- [Instructions to follow]: Return every line of the material below, word for word and character for character, without changing anything.

- [Record set]:
[Begin]

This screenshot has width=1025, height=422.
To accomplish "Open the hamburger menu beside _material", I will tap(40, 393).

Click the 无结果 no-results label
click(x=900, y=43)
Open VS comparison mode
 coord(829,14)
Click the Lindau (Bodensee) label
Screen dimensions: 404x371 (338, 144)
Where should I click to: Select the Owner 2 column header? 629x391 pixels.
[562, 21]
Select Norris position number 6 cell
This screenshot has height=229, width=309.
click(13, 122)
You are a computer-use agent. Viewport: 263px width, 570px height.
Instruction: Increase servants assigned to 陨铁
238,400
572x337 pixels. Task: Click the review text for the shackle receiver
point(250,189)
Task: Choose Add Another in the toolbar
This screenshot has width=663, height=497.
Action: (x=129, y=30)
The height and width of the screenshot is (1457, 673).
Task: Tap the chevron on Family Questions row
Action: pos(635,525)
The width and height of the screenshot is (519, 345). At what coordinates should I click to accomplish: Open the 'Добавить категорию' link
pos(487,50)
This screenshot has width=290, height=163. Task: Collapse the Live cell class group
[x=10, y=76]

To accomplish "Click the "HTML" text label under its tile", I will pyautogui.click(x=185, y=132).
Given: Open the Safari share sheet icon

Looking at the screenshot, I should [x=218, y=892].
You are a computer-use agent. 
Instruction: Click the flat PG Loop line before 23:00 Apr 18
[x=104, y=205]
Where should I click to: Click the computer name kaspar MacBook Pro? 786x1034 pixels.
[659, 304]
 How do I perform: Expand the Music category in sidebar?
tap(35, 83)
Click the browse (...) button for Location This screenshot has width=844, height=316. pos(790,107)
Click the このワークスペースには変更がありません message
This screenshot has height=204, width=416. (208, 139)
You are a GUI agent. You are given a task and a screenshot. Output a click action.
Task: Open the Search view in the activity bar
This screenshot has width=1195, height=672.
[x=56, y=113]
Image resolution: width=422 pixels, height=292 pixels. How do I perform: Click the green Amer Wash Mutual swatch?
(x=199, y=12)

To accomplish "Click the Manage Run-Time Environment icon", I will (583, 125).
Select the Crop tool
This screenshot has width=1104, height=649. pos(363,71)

[End]

- [Solution to the exercise]:
This screenshot has width=1025, height=422.
To accomplish "Open the hamburger menu beside _material", I will tap(40, 393).

Click the 无结果 no-results label
click(x=900, y=43)
Open VS comparison mode
 coord(829,14)
Click the Lindau (Bodensee) label
Screen dimensions: 404x371 (338, 144)
Where should I click to: Select the Owner 2 column header? 629x391 pixels.
[562, 21]
Select Norris position number 6 cell
This screenshot has height=229, width=309.
click(13, 122)
You are a computer-use agent. Viewport: 263px width, 570px height.
Instruction: Increase servants assigned to 陨铁
238,400
572x337 pixels. Task: Click the review text for the shackle receiver
point(250,189)
Task: Choose Add Another in the toolbar
This screenshot has width=663, height=497.
Action: (x=129, y=30)
The height and width of the screenshot is (1457, 673).
Task: Tap the chevron on Family Questions row
Action: pos(635,525)
The width and height of the screenshot is (519, 345). At what coordinates should I click to accomplish: Open the 'Добавить категорию' link
pos(487,50)
This screenshot has width=290, height=163. Task: Collapse the Live cell class group
[x=10, y=76]

To accomplish "Click the "HTML" text label under its tile", I will pyautogui.click(x=185, y=132).
Given: Open the Safari share sheet icon

Looking at the screenshot, I should [x=218, y=892].
You are a computer-use agent. 
Instruction: Click the flat PG Loop line before 23:00 Apr 18
[x=104, y=205]
Where should I click to: Click the computer name kaspar MacBook Pro? 786x1034 pixels.
[659, 304]
 How do I perform: Expand the Music category in sidebar?
tap(35, 83)
Click the browse (...) button for Location This screenshot has width=844, height=316. pos(790,107)
Click the このワークスペースには変更がありません message
This screenshot has height=204, width=416. (208, 139)
You are a GUI agent. You are given a task and a screenshot. Output a click action.
Task: Open the Search view in the activity bar
This screenshot has width=1195, height=672.
[x=56, y=113]
Image resolution: width=422 pixels, height=292 pixels. How do I perform: Click the green Amer Wash Mutual swatch?
(x=199, y=12)

To accomplish "Click the Manage Run-Time Environment icon", I will (583, 125).
Select the Crop tool
This screenshot has width=1104, height=649. pos(363,71)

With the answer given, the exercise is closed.